___ RECORDS FOR THIS TASK

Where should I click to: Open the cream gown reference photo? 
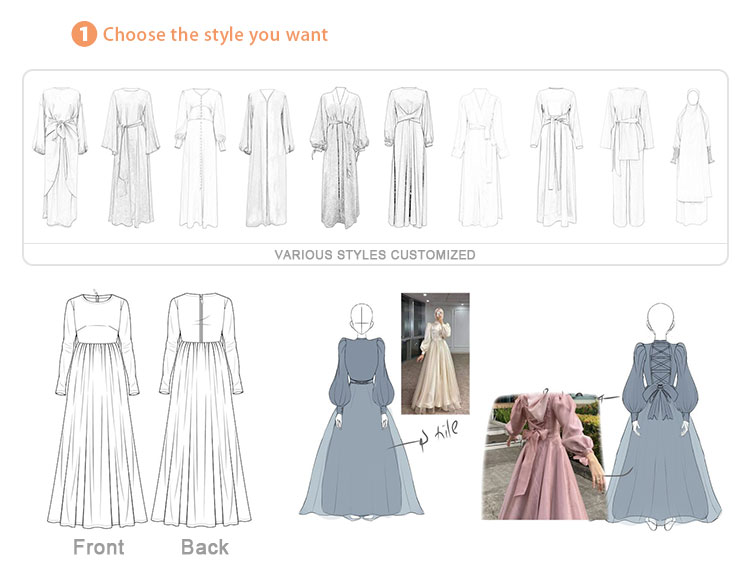[x=435, y=354]
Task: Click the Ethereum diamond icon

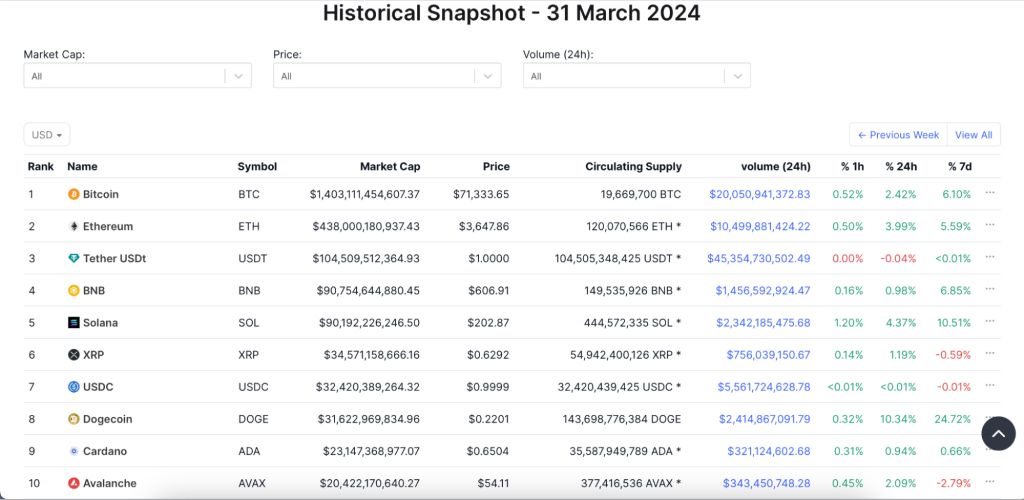Action: (73, 227)
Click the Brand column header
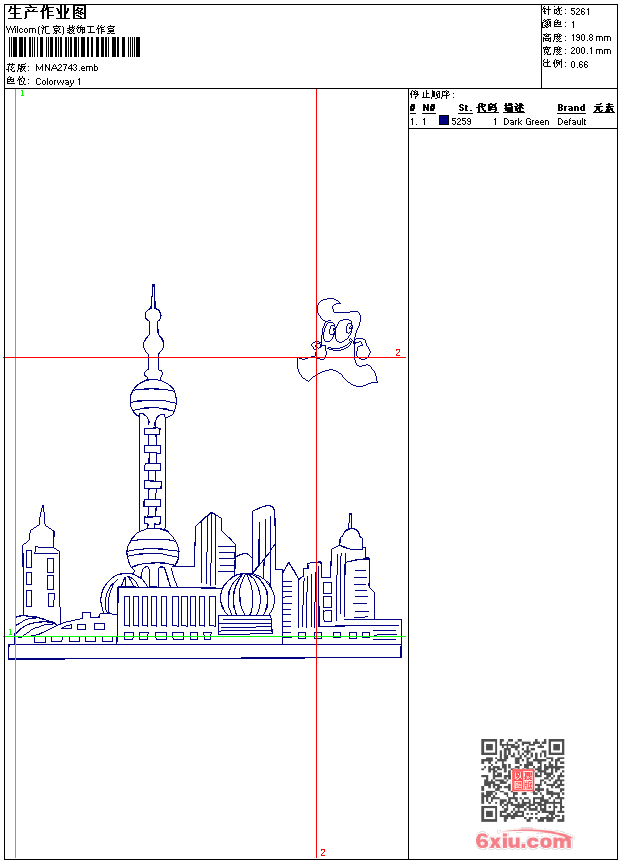Screen dimensions: 620x860 (x=571, y=108)
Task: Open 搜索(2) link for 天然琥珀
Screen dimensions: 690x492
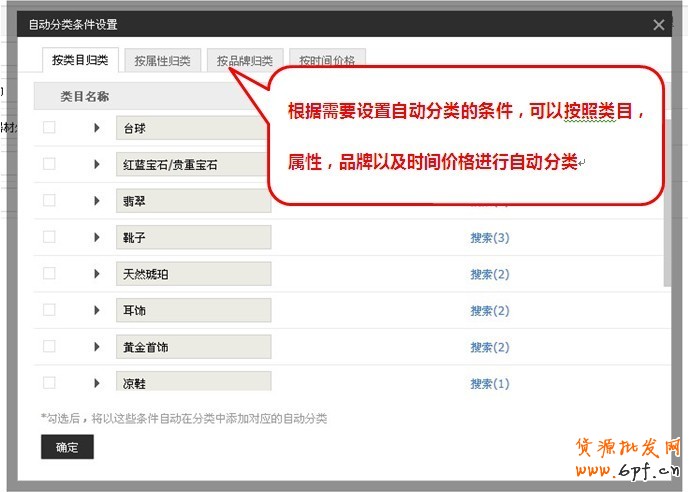Action: pyautogui.click(x=489, y=274)
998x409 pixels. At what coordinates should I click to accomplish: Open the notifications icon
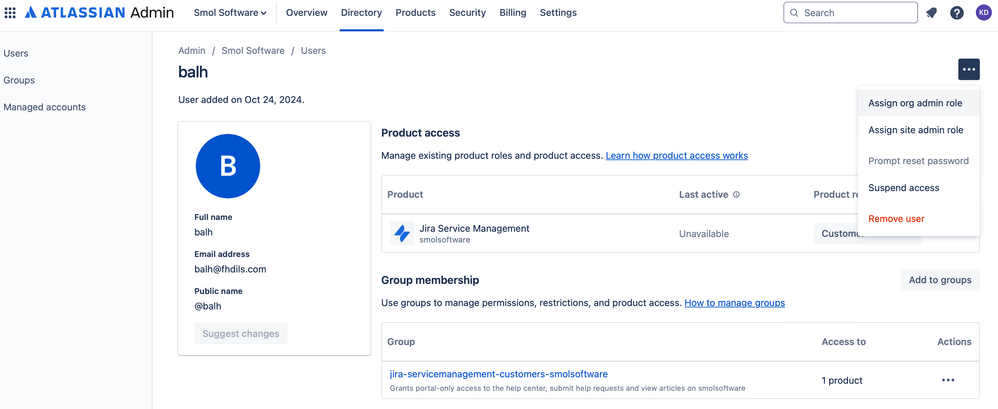pos(931,13)
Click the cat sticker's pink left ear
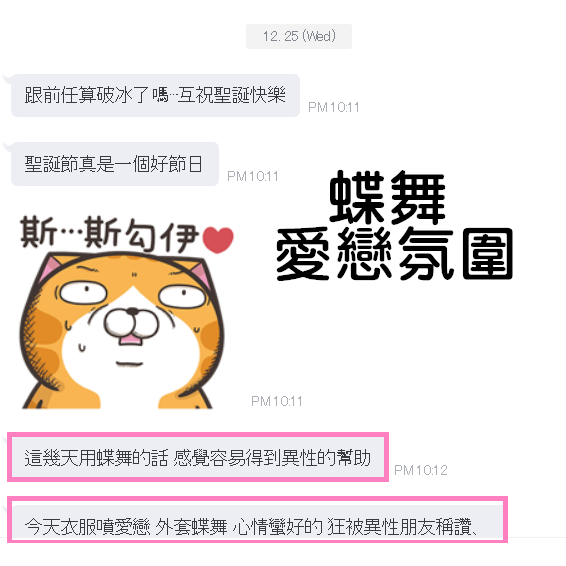Screen dimensions: 566x566 (x=50, y=267)
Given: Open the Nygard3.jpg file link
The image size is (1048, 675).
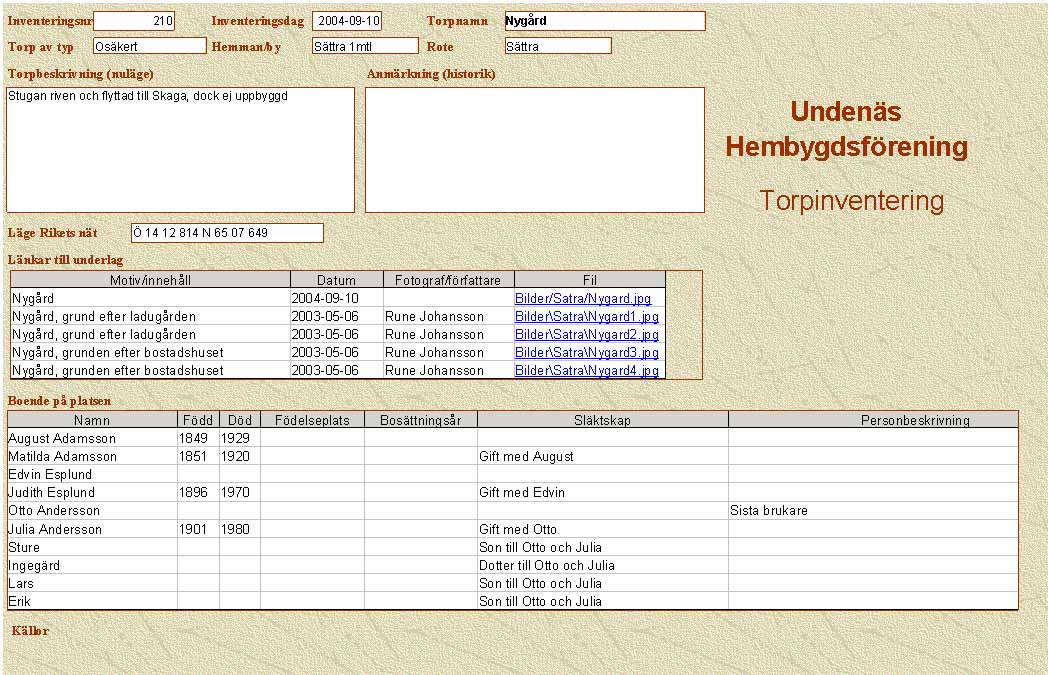Looking at the screenshot, I should (587, 352).
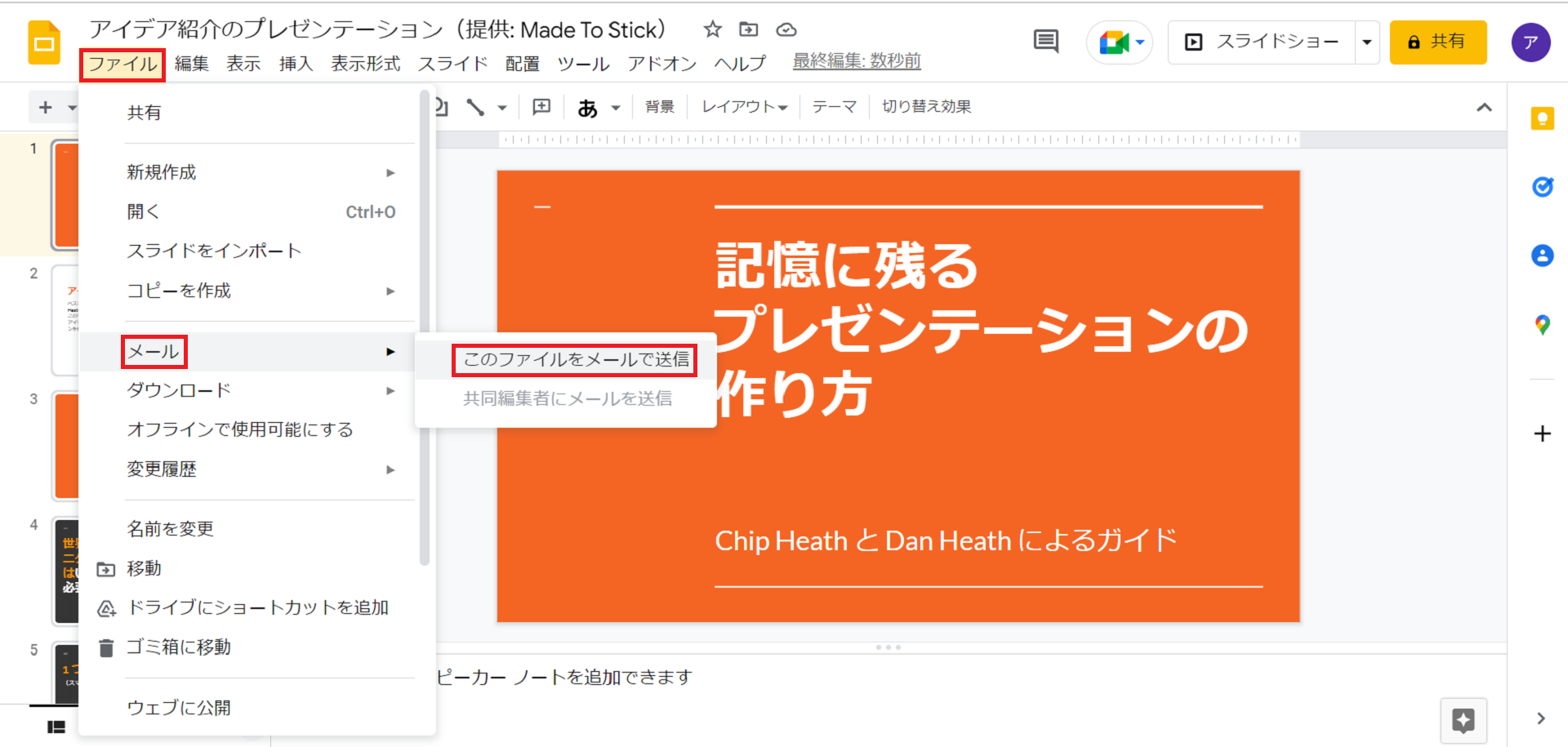This screenshot has width=1568, height=747.
Task: Click the yellow 共有 button
Action: coord(1437,42)
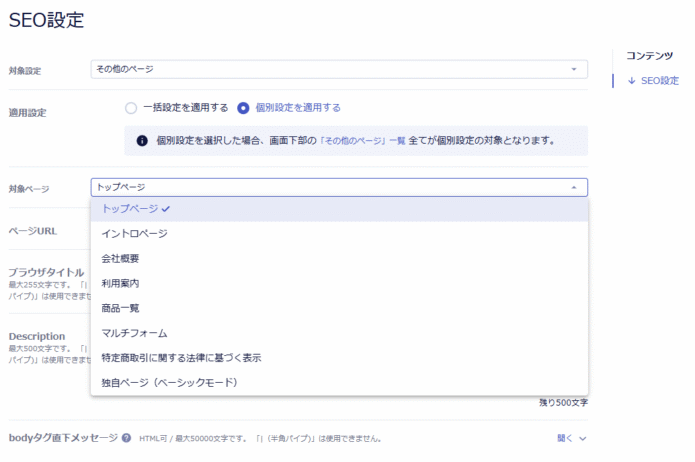This screenshot has width=695, height=462.
Task: Choose 独自ページ（ベーシックモード） option
Action: pos(169,383)
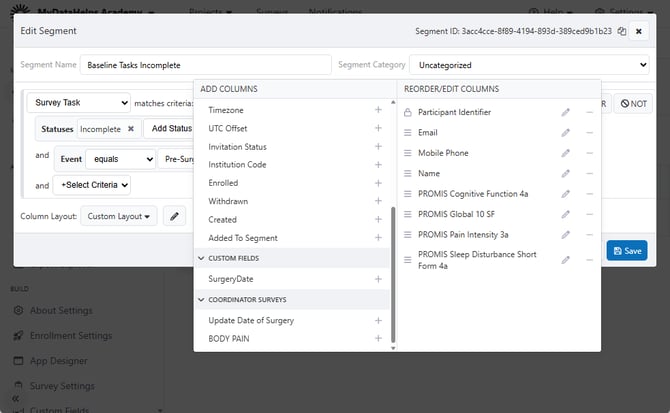This screenshot has height=413, width=670.
Task: Edit the PROMIS Global 10 SF column
Action: pyautogui.click(x=566, y=214)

______

List the lines of the entries that include "link".

Task: Open 搜索(2) link for 天然琥珀
Given: Open the Nygard3.jpg file link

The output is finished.